Update the part of the data that opens with the line containing "Where should I click to: Select the" and closes with the line containing "point(85,764)", replacing "readout" with "display" and leaving everything else unchanged. Leave the pictures out of your answer.

(Rows on where targets appear)

━━━━

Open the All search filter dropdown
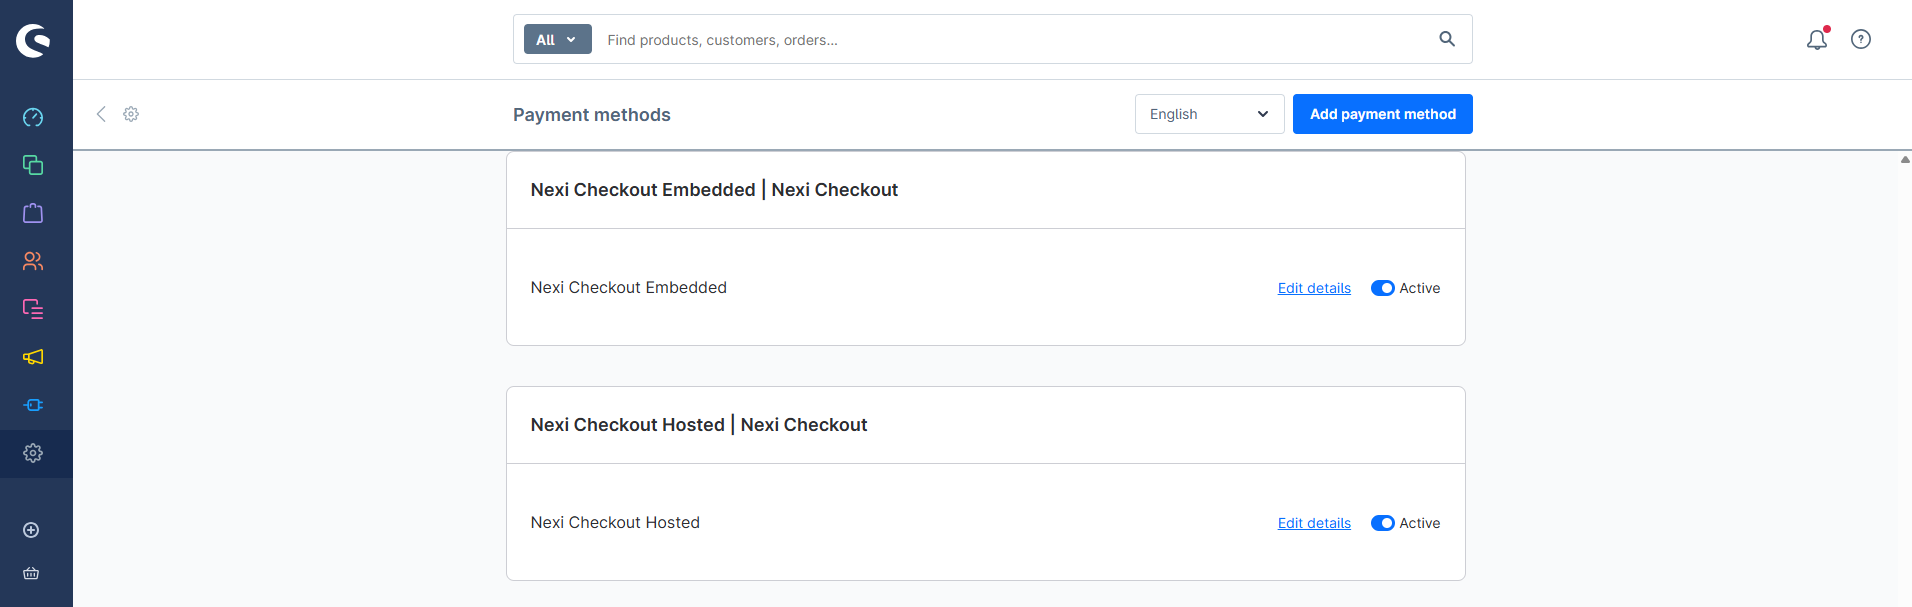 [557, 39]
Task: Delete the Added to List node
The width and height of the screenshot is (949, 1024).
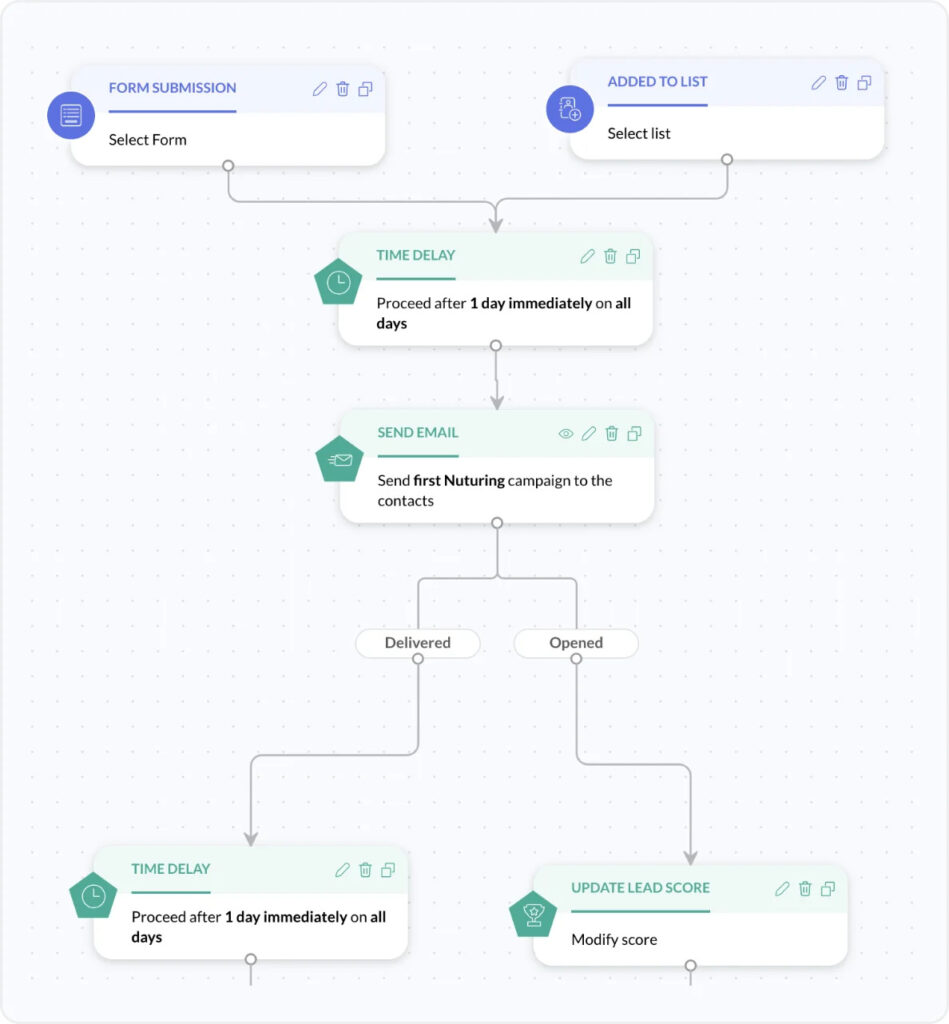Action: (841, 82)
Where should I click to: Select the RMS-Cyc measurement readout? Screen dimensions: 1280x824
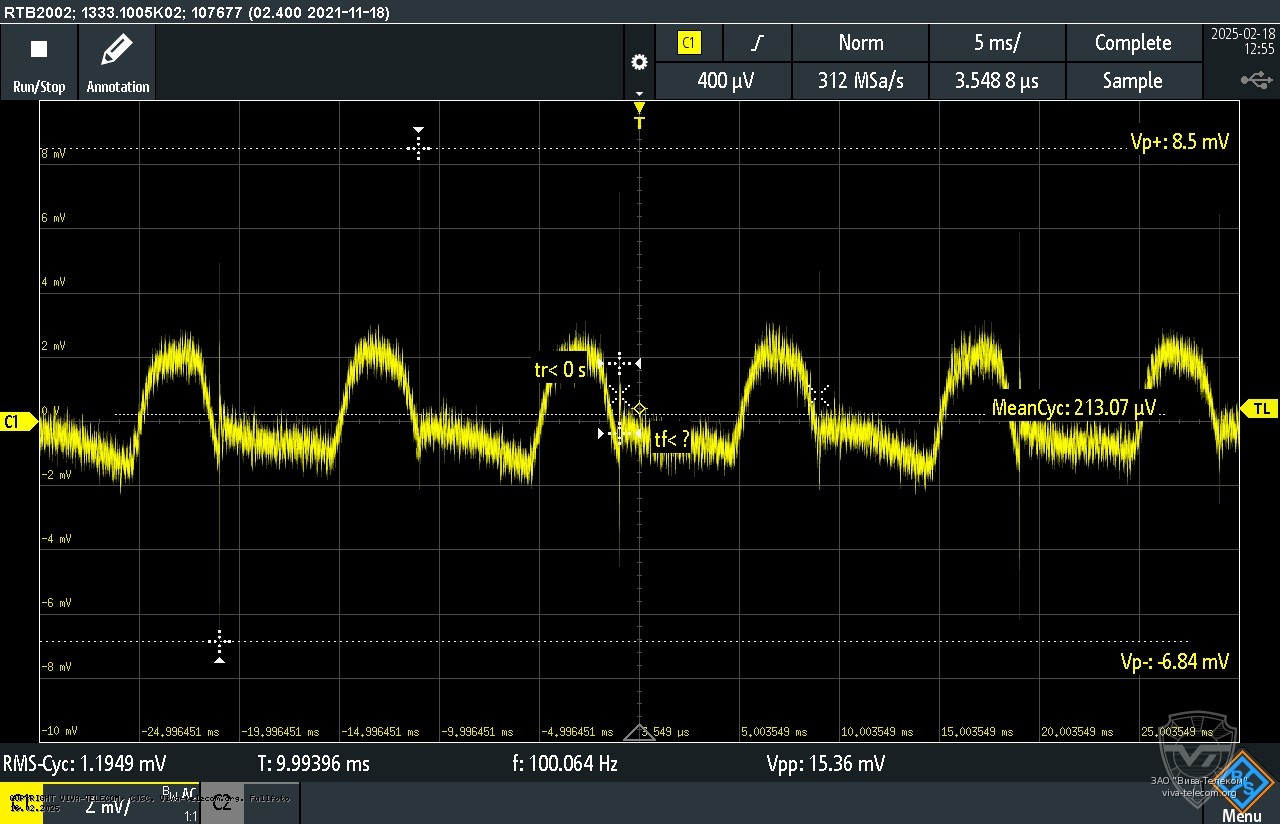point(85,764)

━━━━

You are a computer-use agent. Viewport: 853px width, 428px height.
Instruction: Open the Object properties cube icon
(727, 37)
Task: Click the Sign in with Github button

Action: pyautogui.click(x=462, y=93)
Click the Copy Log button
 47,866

━━━━

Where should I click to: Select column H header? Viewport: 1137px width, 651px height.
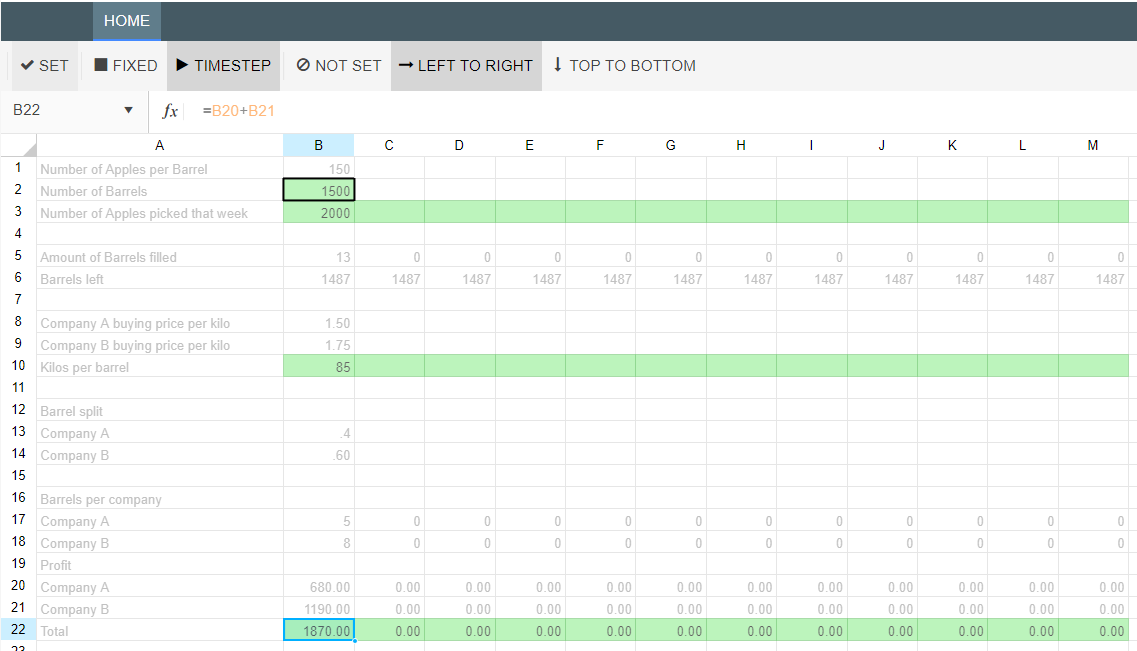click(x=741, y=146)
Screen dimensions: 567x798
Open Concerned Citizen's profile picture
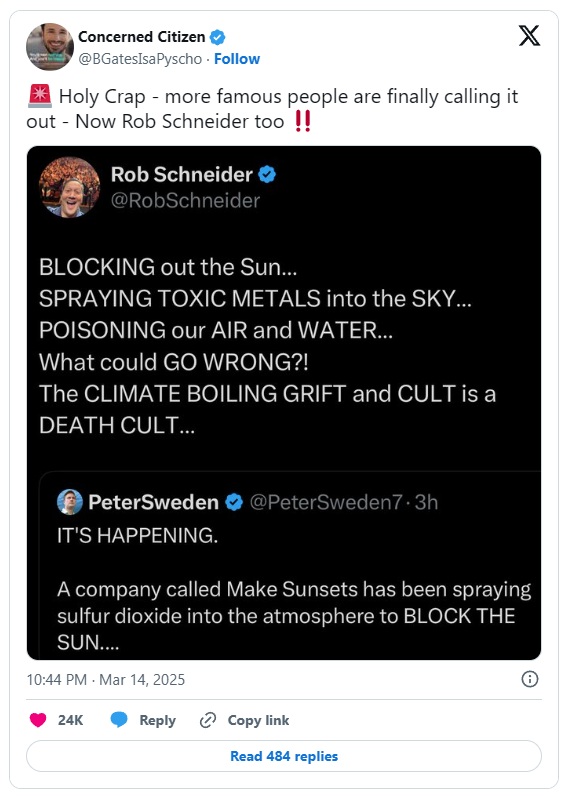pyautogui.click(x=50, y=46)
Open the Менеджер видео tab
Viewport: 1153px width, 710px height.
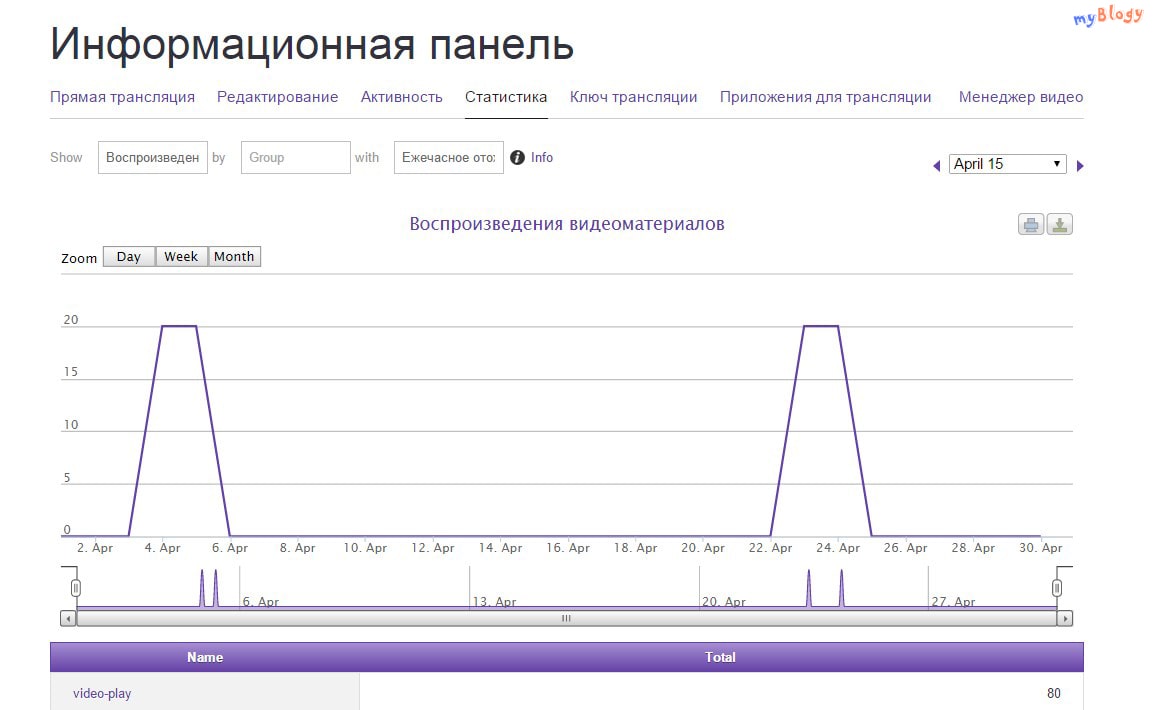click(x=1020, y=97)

━━━━

## Expected output
Where should I click to: Select the RMS-Cyc measurement display? Screen dimensions: 1280x824
point(85,764)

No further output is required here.